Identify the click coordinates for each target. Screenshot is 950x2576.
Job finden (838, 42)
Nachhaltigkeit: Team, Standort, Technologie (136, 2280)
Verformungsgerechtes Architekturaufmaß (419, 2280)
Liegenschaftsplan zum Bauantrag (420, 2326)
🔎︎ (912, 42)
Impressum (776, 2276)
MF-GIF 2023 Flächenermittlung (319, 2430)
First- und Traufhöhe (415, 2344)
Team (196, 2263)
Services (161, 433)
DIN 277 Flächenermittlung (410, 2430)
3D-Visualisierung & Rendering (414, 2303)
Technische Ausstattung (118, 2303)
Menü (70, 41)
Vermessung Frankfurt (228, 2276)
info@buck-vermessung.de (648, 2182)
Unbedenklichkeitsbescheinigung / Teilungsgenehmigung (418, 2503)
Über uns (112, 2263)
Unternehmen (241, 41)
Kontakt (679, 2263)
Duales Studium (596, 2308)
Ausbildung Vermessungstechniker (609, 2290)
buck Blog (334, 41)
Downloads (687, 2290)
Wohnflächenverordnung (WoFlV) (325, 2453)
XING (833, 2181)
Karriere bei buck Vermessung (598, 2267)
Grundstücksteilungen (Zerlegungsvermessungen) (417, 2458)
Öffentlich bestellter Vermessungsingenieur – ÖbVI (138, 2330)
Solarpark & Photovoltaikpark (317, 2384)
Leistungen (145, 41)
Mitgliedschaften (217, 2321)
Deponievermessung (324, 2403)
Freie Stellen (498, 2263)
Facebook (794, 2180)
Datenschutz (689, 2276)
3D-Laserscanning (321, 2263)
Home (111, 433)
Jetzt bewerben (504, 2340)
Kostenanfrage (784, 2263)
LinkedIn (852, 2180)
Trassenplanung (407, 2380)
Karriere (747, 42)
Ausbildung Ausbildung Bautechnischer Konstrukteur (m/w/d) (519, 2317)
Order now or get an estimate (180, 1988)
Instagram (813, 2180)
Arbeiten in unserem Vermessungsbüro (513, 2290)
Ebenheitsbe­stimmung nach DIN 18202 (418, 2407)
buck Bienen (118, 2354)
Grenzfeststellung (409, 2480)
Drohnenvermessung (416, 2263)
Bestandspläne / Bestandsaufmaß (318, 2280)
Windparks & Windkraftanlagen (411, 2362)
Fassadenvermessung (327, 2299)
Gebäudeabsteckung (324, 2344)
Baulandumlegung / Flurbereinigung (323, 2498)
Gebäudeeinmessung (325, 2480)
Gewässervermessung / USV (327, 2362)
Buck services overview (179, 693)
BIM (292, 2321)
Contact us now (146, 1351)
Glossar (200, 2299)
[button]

▬▬▬

What you have to do:
Copy out each line of the listing that contains the word "Team".

Solution for this task:
Nachhaltigkeit: Team, Standort, Technologie (136, 2280)
Team (196, 2263)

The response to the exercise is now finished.